Au sein de l’entreprise que je dirige, nous faisons des efforts en ce sens. Depuis l’origine, nous travaillons sur les valeurs, avons impliqué tous les collaborateurs dans la rédaction d’une charte  RSE et nous rencontrons tous les ans sur ce sujet. Les salariés sont incités à s’engager dans le milieu associatif, une part des résultats est distribuée aux collaborateurs et 10 % versés à des associations choisies par le personnel, nous organisons la livraison de paniers dans l’entreprise….
D’autres chantiers doivent être menés pour avancer : repair cafés, solutions de mobilité plus écologiques…

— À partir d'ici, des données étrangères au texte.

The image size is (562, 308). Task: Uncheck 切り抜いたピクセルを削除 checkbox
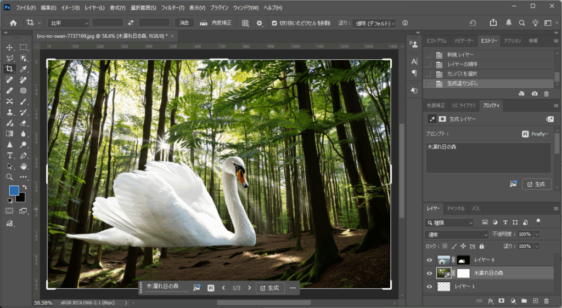274,23
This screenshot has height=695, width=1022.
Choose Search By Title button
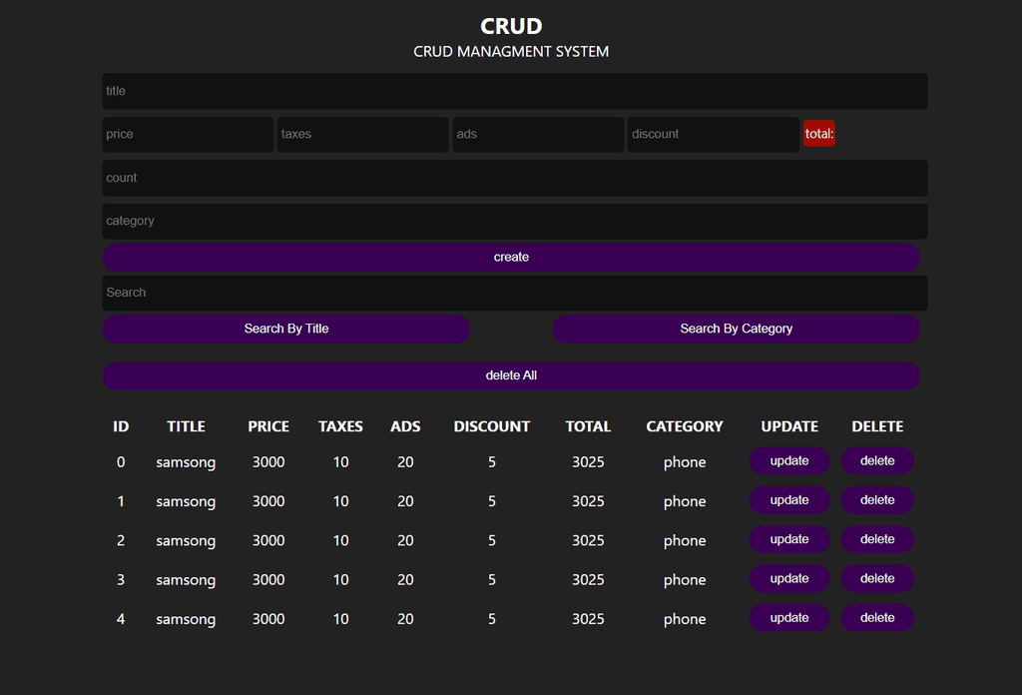[286, 329]
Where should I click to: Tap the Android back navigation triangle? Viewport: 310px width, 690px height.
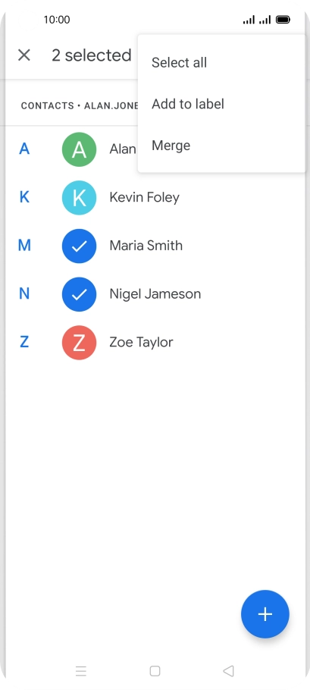228,670
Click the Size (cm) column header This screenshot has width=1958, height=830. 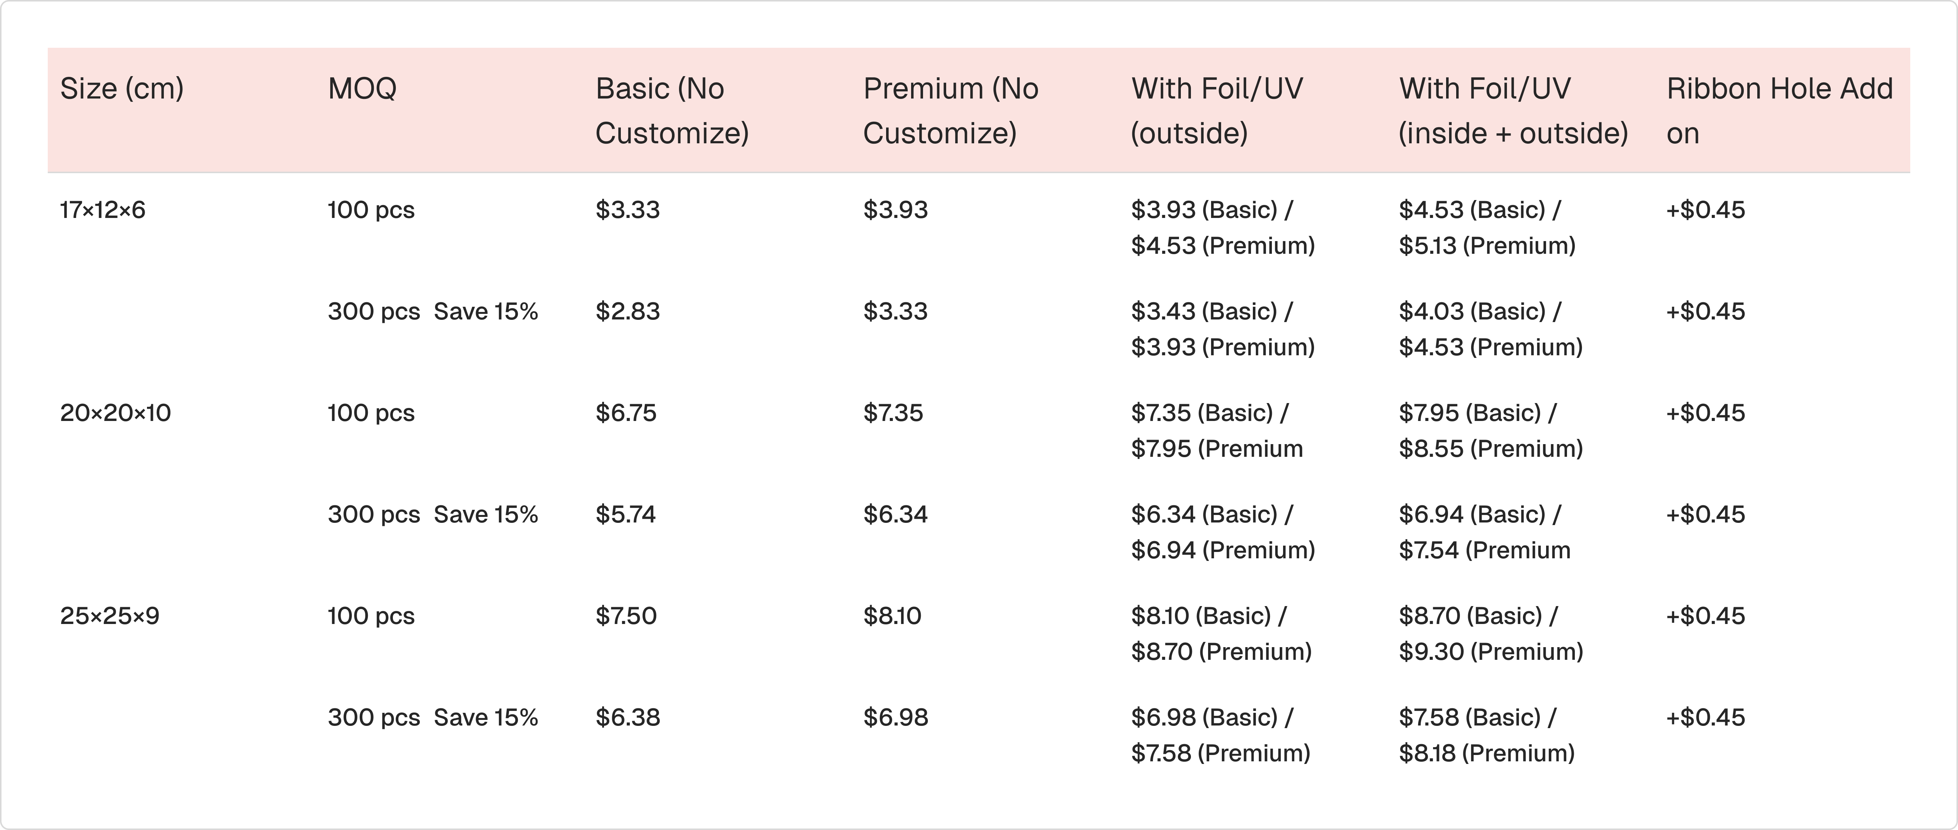[122, 89]
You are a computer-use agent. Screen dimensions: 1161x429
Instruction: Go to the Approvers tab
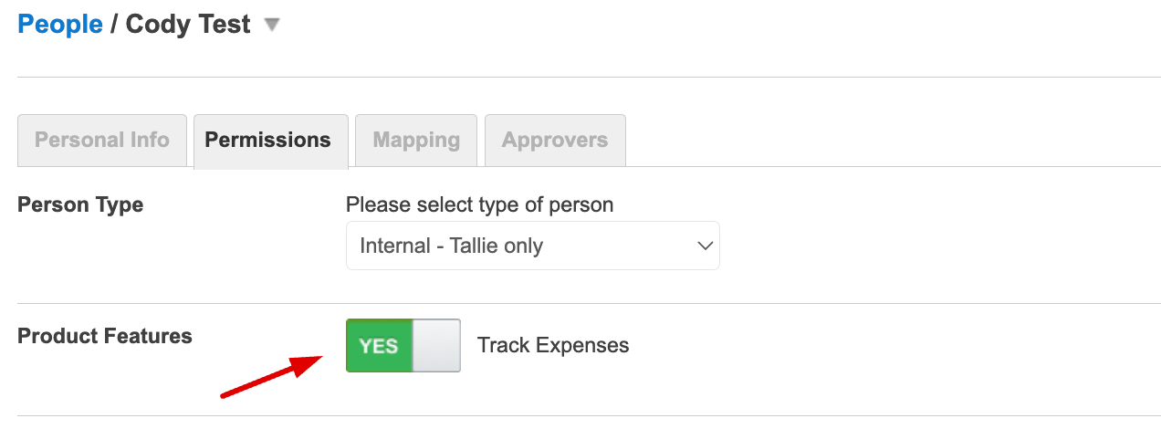click(555, 140)
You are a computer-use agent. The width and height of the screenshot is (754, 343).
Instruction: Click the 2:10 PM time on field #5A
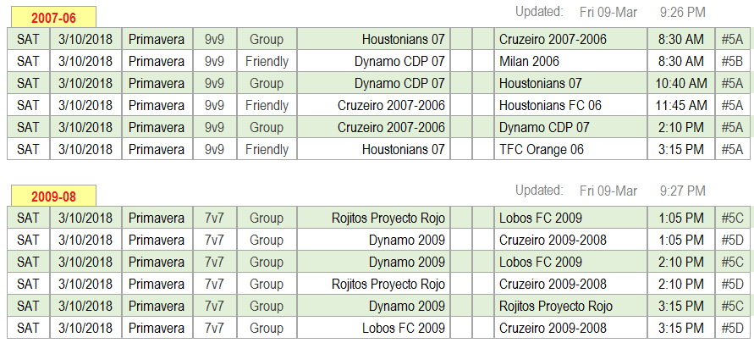(681, 127)
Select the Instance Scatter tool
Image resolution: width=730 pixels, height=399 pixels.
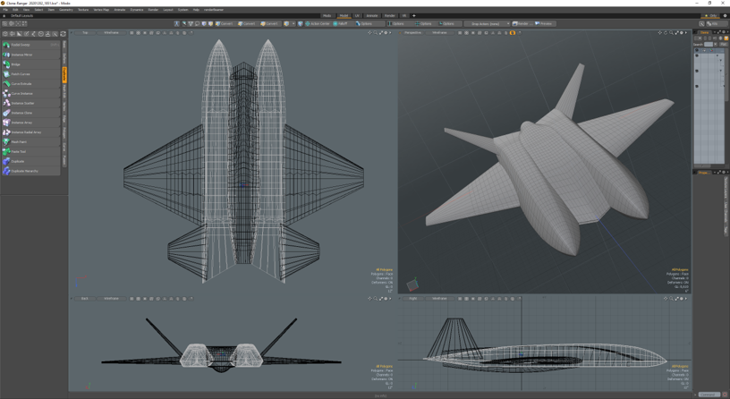pyautogui.click(x=22, y=103)
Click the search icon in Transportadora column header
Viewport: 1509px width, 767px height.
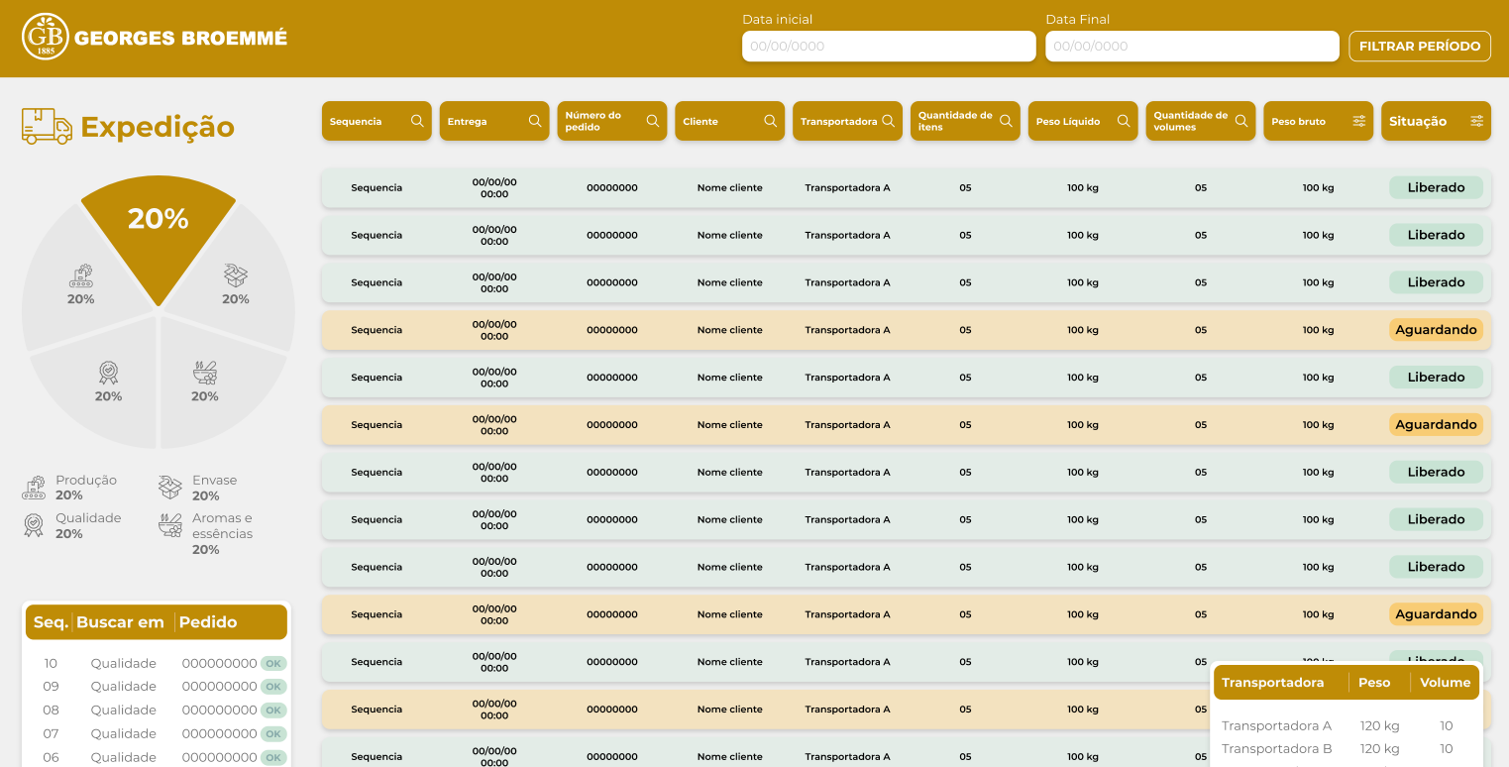click(888, 121)
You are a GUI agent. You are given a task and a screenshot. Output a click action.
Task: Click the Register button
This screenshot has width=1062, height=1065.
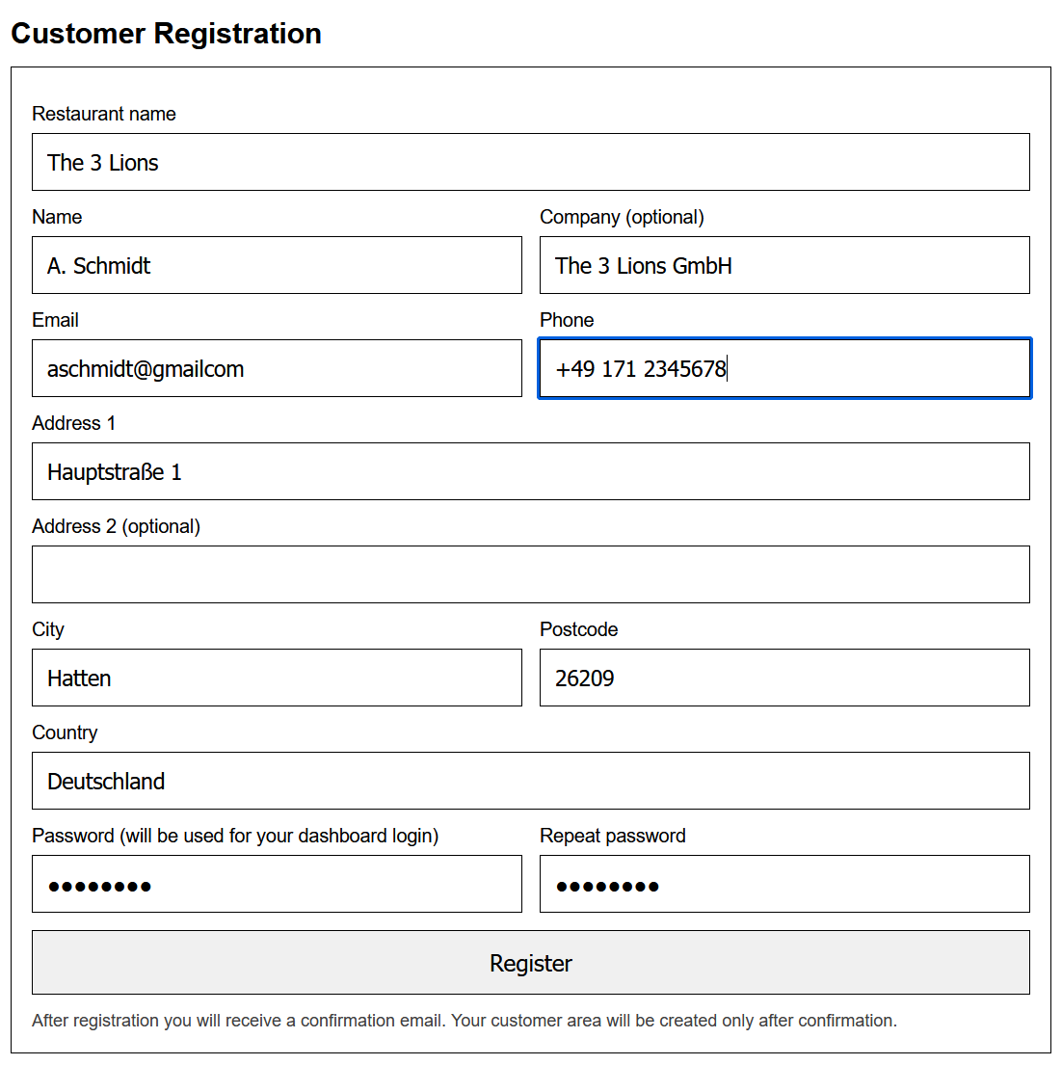(530, 962)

Conjuguer écologique et social
Il y a encore des progrès à faire. Dans l’ESS, la transition écologique pourrait être approfondie, elle devrait effectivement ajouter le E de l’Ecologie à ESS pour devenir ESSE. Dans nos PME aussi, il faut accompagner nos adhérents dans cette voie, conjuguer écologie et social.
Avec sa manière de s’organiser collectivement, son engagement social et sociétal, son ancrage dans le territoire, les coopérations avec les parties prenantes, l’ESS peut être inspirante…

Avec REV3 qui vise à réduire de 75 % les émissions de CO2, nous avons des objectifs ambitieux en matière écologique. Parmi les start up accompagnées par l’accélérateur REV3, un tiers sont des projets de l’ESS : projet logistique des Papillons blancs, linge éco-conçu pour bébés assemblé dans des ESAT de Pain d’Alouette… Nous allons également introduire un module ESS dans les formations de porteurs de projet.
Nous devons avoir un esprit constructif et coopératif face aux enjeux qui sont devant nous. »

et demain


« Les politiques publiques doivent nous soutenir davantage »

Luc Belval, Président de l'Apes

« L’ESS répond aux enjeux sociétaux actuels. En démocratisant l’économie, elle démocratise la société. Nous avons besoin de changer d’échelle. Pour cela, les politiques publiques doivent soutenir davantage nos initiatives, il nous faut aussi développer des alliances avec tous ceux qui vont dans le sens de la transition écologique et solidaire : PME, collectivités, syndicats... »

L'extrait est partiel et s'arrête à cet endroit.